I am going to disagree here greatly. The Java stack was in exactly the
same mode it is in now before then. There was 1 person 'maintaining'
hundreds of packages for a long time. There were other 'maintainers'
listed but they were not around or ignoring things from burnout.
People had brought this up year after year and all that would happen
is everyone would say "we can't ever let things down" and pitch in to
fix things (or make the 1 person who was over-committed feel guilty
for asking to lighten the load).

Then when the defacto Java maintainer moved stuff into modules to make
his life easier.. there was a 'well we can find new people to do this
instead' and various initiatives were tried to make it. Those have all
failed because

1. Java and Fedora have a long back history of ugly fighting which
makes it hard for 'older' Java people want to work with Fedora. Like
old feuds, there are landmines which flare up fights no one remembers
exactly but they come up.
2. That ugly fighting is sort of written into the packaging guidelines
because it is a long 'compromise' between how Java wants packages done
and how Fedora wants it done.

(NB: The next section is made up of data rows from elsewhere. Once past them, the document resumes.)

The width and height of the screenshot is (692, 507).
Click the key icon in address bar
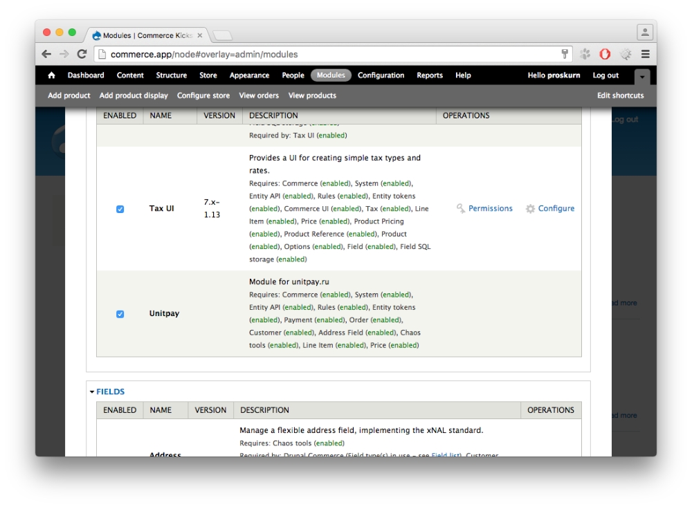point(565,54)
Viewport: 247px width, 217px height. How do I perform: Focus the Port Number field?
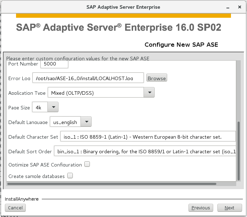pyautogui.click(x=54, y=64)
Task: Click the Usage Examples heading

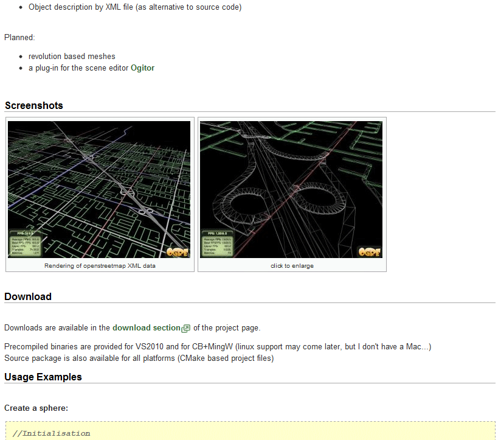Action: coord(43,377)
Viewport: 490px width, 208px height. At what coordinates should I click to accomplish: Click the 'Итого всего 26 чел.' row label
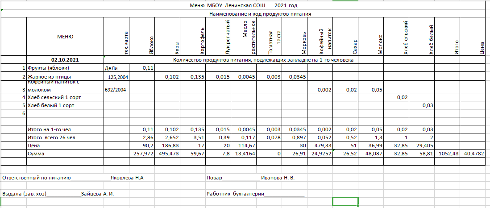[x=52, y=137]
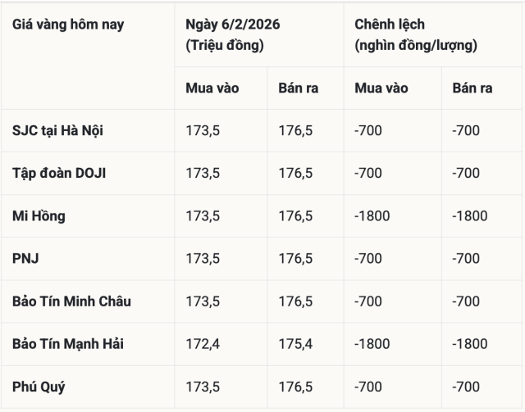Select Phú Quý sell price 176,5
Screen dimensions: 525x412
point(295,387)
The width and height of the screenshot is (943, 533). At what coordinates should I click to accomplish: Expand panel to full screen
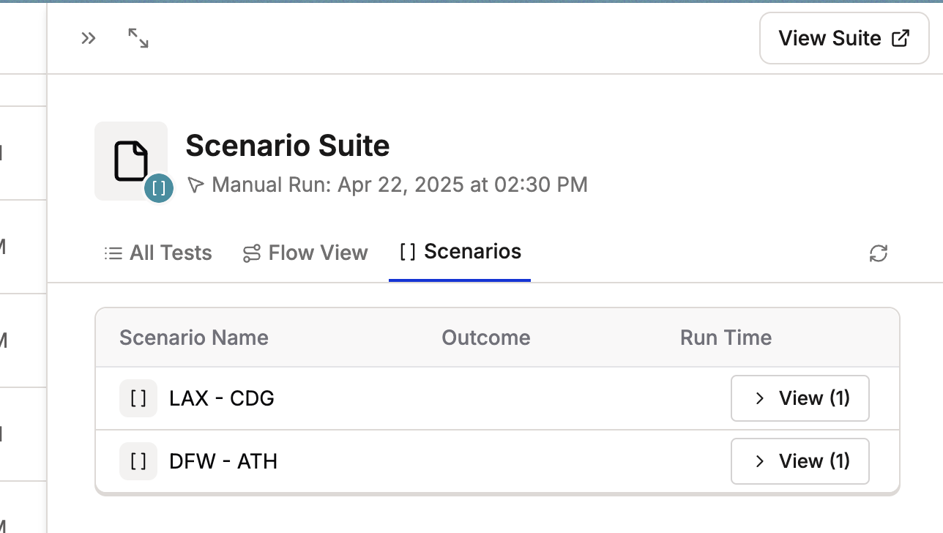[138, 38]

This makes it hard for 'new' Java people
because they are whiplashed between different world views. And vice
versa, if you aren't a Java person and try to make it fix a Java
package it can be a brain hurt as you try to do things like in other
packages and it all fails.
3. Most Fedora consumers just want the tools to work and pile onto the
smaller pool of developers about 'why is X always broken?' This has
caused continual burnout when new teams came up. It was also what was
burning out the previous people.

Basically Java has been 'broken' for as long as I have been part of
Fedora. The 'good' times are usually just after the last time Java was
going to be pulled out in the next release, and finally everyone drops
the things they really care for and works on it. Then everyone goes
back to their real pleasures and it falls apart again. Later, rinse,
repeat.


-- 
Stephen J Smoogen.
I've seen things you people wouldn't believe. Flame wars in
sci.astro.orion. I have seen SPAM filters overload because of Godwin's
Law. All those moments will be lost in time... like posts on a BBS...
time to shutdown -h now.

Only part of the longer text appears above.